Saya menyerahkan urusan parenting kepada istri saja dan di sini letak kesalahan saya, saya sibuk bekerja dan mengurus urusan lain di luar rumah. Interaksi dengan anak-anak lebih banyak istri ketimbang saya yang jarang ada di rumah. Sebisa mungkin saya sempatkan bermain dan jalan-jalan di hari libur kerja, walau saya rasa masih kurang.
Ternyata saya pun membutuhkan ilmu parenting yang baik dan benar, walaupun secara teori sudah tahu dan pada kenyataannya sulit untuk dilakukan. Hambatannya terletak pada kemampuan mengelola emosi dan cara komunikasi yang buruk. Kami berdua menyadari kesalahan ini namun kerap kali menemukan kegagalan dalam memperbaikinya.

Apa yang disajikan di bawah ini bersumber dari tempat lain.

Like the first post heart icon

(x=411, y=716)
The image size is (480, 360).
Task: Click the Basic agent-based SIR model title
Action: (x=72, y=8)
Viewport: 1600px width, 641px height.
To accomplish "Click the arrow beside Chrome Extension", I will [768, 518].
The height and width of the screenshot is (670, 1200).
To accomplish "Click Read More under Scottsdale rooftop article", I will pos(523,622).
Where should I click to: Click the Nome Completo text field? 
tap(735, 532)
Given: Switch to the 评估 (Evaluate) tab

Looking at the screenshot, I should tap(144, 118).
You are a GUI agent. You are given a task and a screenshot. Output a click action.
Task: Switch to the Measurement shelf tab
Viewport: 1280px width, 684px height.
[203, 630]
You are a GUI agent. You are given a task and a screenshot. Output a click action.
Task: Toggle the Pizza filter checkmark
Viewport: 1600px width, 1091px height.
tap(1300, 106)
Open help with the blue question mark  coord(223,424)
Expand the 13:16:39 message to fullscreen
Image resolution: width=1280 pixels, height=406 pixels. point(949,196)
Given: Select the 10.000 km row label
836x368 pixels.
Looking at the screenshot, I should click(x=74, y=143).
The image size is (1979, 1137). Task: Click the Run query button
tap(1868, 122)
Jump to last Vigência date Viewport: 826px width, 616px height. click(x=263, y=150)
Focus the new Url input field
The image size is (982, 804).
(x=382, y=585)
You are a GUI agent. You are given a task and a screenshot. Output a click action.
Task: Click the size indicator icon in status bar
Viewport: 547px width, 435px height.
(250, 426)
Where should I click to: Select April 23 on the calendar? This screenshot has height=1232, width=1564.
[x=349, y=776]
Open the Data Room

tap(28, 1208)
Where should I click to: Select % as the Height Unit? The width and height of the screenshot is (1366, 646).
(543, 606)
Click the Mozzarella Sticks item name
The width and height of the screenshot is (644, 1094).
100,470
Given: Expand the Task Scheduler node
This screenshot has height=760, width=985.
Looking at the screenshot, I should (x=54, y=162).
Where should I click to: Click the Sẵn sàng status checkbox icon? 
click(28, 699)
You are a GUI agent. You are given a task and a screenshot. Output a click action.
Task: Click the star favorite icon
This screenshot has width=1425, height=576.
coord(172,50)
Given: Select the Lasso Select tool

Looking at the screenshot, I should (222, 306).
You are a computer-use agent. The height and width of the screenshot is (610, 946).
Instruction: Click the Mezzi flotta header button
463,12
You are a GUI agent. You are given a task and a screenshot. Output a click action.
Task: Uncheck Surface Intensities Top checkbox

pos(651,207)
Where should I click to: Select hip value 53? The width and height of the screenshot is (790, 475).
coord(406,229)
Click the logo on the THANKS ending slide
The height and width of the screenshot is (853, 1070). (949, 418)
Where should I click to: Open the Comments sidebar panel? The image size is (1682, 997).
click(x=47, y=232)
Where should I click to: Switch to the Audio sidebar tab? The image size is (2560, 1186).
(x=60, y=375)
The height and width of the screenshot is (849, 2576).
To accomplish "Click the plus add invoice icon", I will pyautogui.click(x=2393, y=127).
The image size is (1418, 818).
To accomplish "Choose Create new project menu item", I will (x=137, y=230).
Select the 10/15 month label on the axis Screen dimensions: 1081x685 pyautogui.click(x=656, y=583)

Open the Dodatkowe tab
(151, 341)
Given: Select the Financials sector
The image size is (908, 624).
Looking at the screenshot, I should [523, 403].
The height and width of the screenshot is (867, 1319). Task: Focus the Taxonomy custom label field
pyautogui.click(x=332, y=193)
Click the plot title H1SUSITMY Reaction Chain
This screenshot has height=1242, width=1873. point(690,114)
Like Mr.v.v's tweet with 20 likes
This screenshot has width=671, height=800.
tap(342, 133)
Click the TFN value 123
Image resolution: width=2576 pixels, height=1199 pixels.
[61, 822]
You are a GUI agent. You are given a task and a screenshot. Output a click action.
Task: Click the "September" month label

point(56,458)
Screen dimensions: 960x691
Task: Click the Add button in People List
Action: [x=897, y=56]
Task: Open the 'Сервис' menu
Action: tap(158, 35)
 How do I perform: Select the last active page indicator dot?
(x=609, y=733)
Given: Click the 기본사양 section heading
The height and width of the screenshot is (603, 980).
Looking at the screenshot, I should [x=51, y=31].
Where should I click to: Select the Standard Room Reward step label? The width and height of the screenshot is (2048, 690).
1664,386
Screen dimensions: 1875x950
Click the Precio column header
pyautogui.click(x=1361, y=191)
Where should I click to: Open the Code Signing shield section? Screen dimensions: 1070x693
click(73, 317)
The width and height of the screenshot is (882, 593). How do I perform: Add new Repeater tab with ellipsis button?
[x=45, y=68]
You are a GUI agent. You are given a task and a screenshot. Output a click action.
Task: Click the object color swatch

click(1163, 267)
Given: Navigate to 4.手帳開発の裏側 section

Sebagai orang tua kami berusaha sebaik mungkin dalam mengasuh anak dengan cara yang tidak seperti tetangga lain yang anak-anaknya dibiarkan begitu saja mengeluarkan kata-kata kasar dan makian yang tidak sopan serta layak bagi anak-anak di bawah umur.
Anak kami sering kami kasih tahu mengenai batasan dan aturan dalam bermain dengan temannya di luar rumah. Harus bisa menjaga lisan dan perbuatannya, jangan jadi anak nakal.
Walaupun baru sebatas itu anak kami terlihat lebih baik daripada anak yang lainnya di tempat tinggal kami. Masih bisa menjaga lisannya dari kata-kata kasar dan kotor. Kami percaya bahwa penentu akhlak anak adalah dari rumah dan pengasuhan orang tuanya.
Jangan mempercayakan semuanya kepada guru dan teman-temannya, kami sebagai orang tua terus melakukan pendidikan yang terbaik dengan sebatas yang kami mampu dan tentu masih ada kekurangan di sana sini, namun kami siap memperbaikinya.
Akhirnya ilmu parenting kita simpan sebagai ilmu pengetahuan yang tidak bisa ideal dan saklek dalam penerapannya. Kami memberikan teladan sebaik mungkin dengan iringan marah dan bentakan yang membuat anak-anak menangis. Kami memberikan pendidikan yang terbaik dalam sains dan agama, sambil memberikan kebebasan mereka untuk bermain dalam ketentuan yang sudah kami tetapkan.
Kelenturan dalam parenting ini terkadang dilupakan, anak sering dipaksa menjadi penghapal kitab suci dan pintar dalam belajar tanpa diberikan kebebasan dan waktu bermain yang cukup. Bagi kami ini melawan kefitrahan, anak-anak butuh waktu bermain dan punya keunikan masing-masing dalam hal kecerdasan.
Kita bisa mendampinginya dan menemaninya untuk meraih cita-cita yang anak-anak inginkan. Kita mengarahkan bukan memaksa, kita memberikan teladan bukan hanya bisa memerintah, kita menjadi teman bagi anak bukan orang yang ditakuti. Ini tidak mudah namun masih mungkin kita lakukan untuk kebaikan orang tua dan anak-anak.